» Exercise
Restate all entries exactly. Skip the images.

(Saved entries)
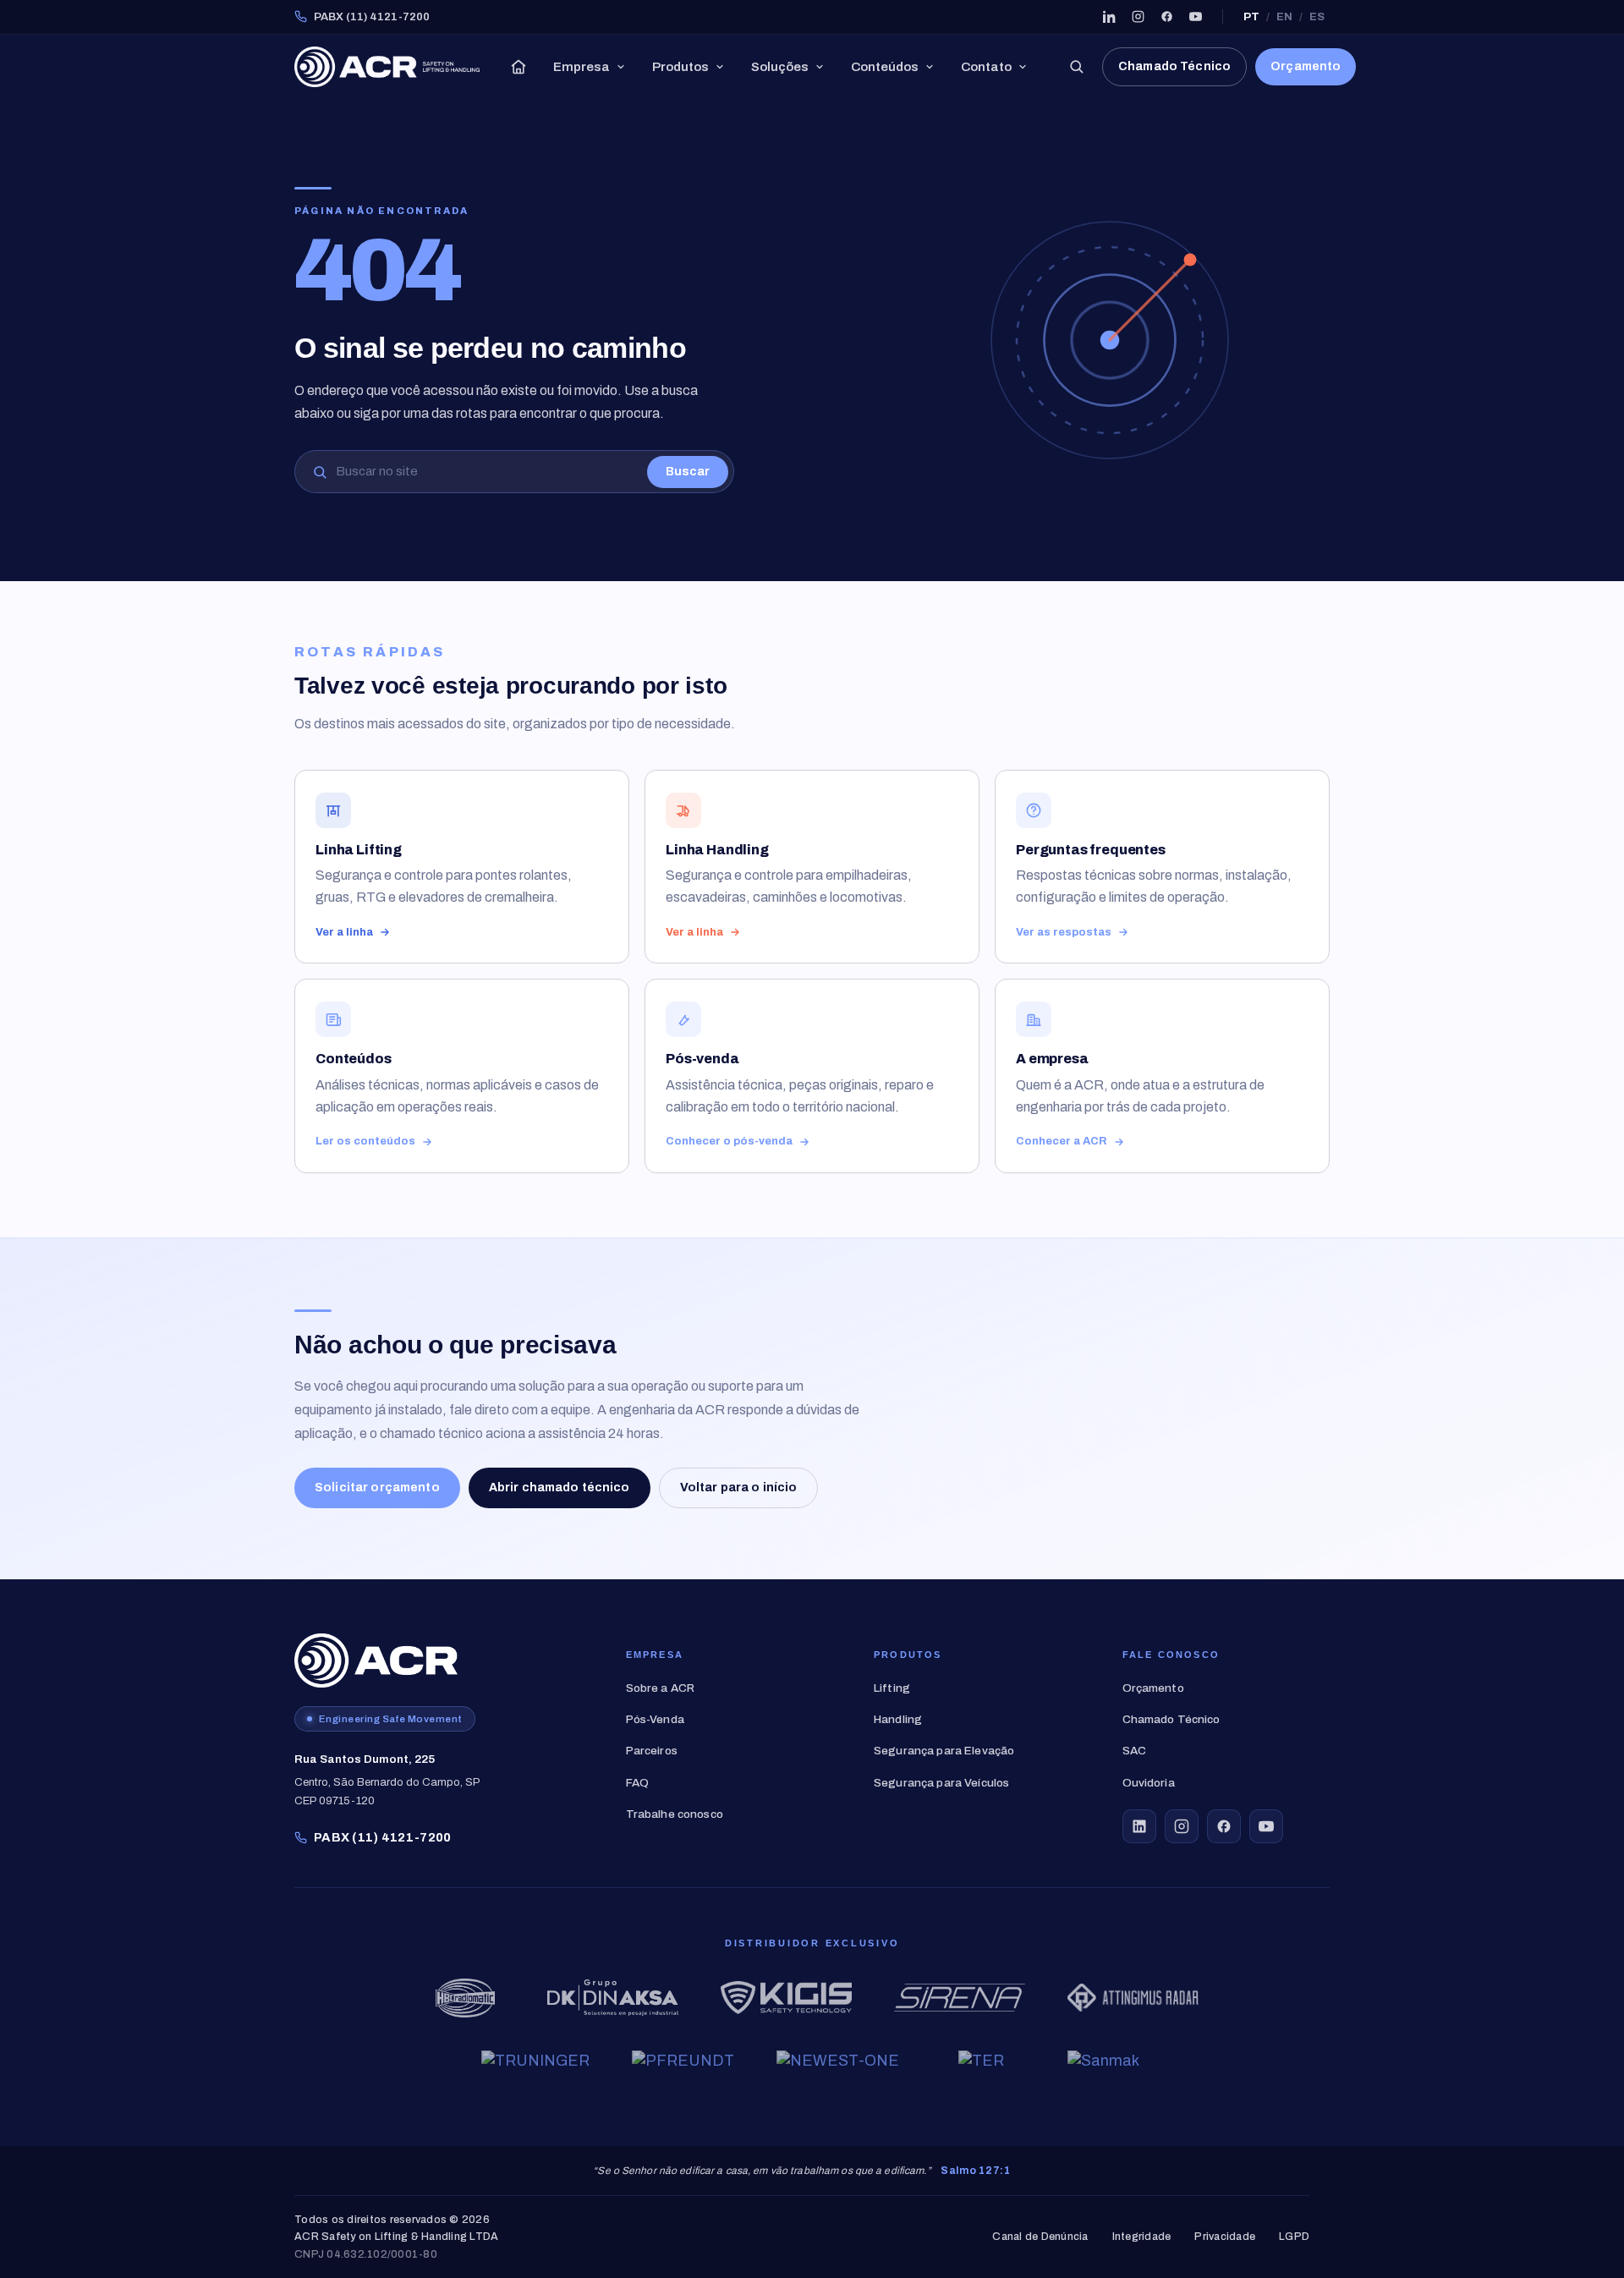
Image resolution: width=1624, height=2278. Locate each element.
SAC (1134, 1750)
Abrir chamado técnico (559, 1487)
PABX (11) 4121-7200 (372, 17)
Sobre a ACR (660, 1688)
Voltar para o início (739, 1487)
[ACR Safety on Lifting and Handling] (387, 67)
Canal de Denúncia (1040, 2236)
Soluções (780, 67)
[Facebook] (1166, 17)
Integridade (1141, 2236)
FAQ (637, 1782)
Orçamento (1305, 66)
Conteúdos (885, 67)
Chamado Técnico (1174, 66)
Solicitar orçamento (377, 1487)
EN (1284, 17)
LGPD (1294, 2236)
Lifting (892, 1688)
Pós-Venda (655, 1719)
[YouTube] (1195, 17)
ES (1317, 17)
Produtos (680, 67)
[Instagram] (1137, 17)
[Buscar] (1076, 67)
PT (1251, 17)
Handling (898, 1719)
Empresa (581, 67)
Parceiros (652, 1750)
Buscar (688, 471)
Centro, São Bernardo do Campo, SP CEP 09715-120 (387, 1780)
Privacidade (1224, 2236)
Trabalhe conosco (674, 1814)
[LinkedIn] (1109, 17)
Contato (986, 67)
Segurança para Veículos (941, 1782)
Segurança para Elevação (944, 1750)
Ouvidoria (1148, 1782)
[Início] (518, 67)
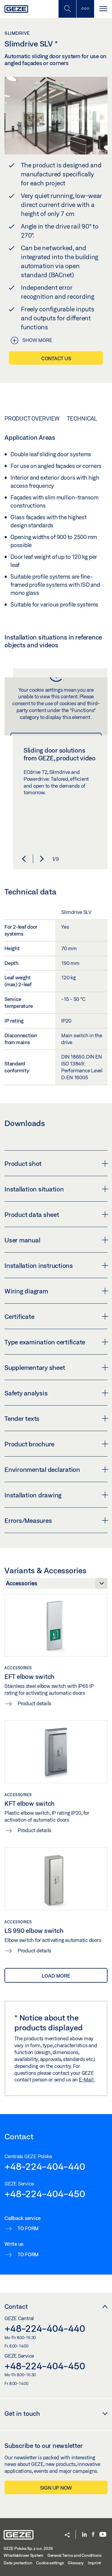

» Result below
Image resolution: width=1624, height=2278. Locate each element.
SAC (1134, 1750)
Abrir chamado técnico (559, 1487)
PABX (11) 4121-7200 (372, 17)
Sobre a ACR (660, 1688)
Voltar para o início (739, 1487)
[ACR Safety on Lifting and Handling] (387, 67)
Canal de Denúncia (1040, 2236)
Soluções (780, 67)
[Facebook] (1166, 17)
Integridade (1141, 2236)
FAQ (637, 1782)
Orçamento (1305, 66)
Conteúdos (885, 67)
Chamado Técnico (1174, 66)
Solicitar orçamento (377, 1487)
EN (1284, 17)
LGPD (1294, 2236)
Lifting (892, 1688)
Pós-Venda (655, 1719)
[YouTube] (1195, 17)
ES (1317, 17)
Produtos (680, 67)
[Instagram] (1137, 17)
[Buscar] (1076, 67)
PT (1251, 17)
Handling (898, 1719)
Empresa (581, 67)
Parceiros (652, 1750)
Buscar (688, 471)
Centro, São Bernardo do Campo, SP CEP 09715-120 (387, 1780)
Privacidade (1224, 2236)
Trabalhe conosco (674, 1814)
[LinkedIn] (1109, 17)
Contato (986, 67)
Segurança para Veículos (941, 1782)
Segurança para Elevação (944, 1750)
Ouvidoria (1148, 1782)
[Início] (518, 67)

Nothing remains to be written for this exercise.